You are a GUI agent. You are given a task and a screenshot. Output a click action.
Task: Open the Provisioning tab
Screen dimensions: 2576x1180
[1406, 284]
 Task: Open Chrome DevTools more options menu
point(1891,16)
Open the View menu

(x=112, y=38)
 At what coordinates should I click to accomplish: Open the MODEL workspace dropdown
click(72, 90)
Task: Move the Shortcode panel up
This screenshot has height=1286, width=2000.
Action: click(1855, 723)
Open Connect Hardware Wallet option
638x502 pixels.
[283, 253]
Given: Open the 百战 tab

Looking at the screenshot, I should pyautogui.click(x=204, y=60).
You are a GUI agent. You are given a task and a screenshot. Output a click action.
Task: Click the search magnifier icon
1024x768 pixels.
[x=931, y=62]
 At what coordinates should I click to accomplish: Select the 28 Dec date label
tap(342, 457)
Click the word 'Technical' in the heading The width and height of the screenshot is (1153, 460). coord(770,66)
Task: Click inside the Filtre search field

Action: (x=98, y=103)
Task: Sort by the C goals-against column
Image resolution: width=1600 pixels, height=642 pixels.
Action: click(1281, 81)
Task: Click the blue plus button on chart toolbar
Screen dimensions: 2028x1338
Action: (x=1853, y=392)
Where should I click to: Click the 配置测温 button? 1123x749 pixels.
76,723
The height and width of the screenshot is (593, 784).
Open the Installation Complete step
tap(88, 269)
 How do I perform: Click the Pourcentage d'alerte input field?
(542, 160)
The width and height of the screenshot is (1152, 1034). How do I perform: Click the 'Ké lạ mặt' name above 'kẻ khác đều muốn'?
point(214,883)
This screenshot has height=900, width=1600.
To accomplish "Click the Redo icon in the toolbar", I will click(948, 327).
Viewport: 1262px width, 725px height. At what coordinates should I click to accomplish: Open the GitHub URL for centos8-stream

------------------------------------

- _Objective_
Rewrite the records above as a numbered list, one line of text per item and with the blank lines omitted.

- _Exercise response_
1. You are a GUI agent. You are given a task and a screenshot. Output a click action.
2. Task: Open the Provisioning tab
3. Screen dimensions: 2576x1180
4. [1406, 284]
5.  Task: Open Chrome DevTools more options menu
6. point(1891,16)
7. Open the View menu
8. (x=112, y=38)
9.  At what coordinates should I click to accomplish: Open the MODEL workspace dropdown
10. click(72, 90)
11. Task: Move the Shortcode panel up
12. This screenshot has height=1286, width=2000.
13. Action: click(1855, 723)
14. Open Connect Hardware Wallet option
15. 638x502 pixels.
16. [283, 253]
17. Given: Open the 百战 tab
18. Looking at the screenshot, I should pyautogui.click(x=204, y=60).
19. You are a GUI agent. You are given a task and a screenshot. Output a click action.
20. Task: Click the search magnifier icon
21. 1024x768 pixels.
22. [x=931, y=62]
23.  At what coordinates should I click to accomplish: Select the 28 Dec date label
24. tap(342, 457)
25. Click the word 'Technical' in the heading The width and height of the screenshot is (1153, 460). coord(770,66)
26. Task: Click inside the Filtre search field
27. Action: (x=98, y=103)
28. Task: Sort by the C goals-against column
29. Image resolution: width=1600 pixels, height=642 pixels.
30. Action: click(1281, 81)
31. Task: Click the blue plus button on chart toolbar
32. Screen dimensions: 2028x1338
33. Action: (x=1853, y=392)
34. Where should I click to: Click the 配置测温 button? 1123x749 pixels.
35. 76,723
36. The height and width of the screenshot is (593, 784).
37. Open the Installation Complete step
38. tap(88, 269)
39.  How do I perform: Click the Pourcentage d'alerte input field?
40. (542, 160)
41. The width and height of the screenshot is (1152, 1034). How do I perform: Click the 'Ké lạ mặt' name above 'kẻ khác đều muốn'?
42. point(214,883)
43. This screenshot has height=900, width=1600.
44. To accomplish "Click the Redo icon in the toolbar", I will click(948, 327).
45. Viewport: 1262px width, 725px height. At what coordinates should I click to accomplish: Open the GitHub URL for centos8-stream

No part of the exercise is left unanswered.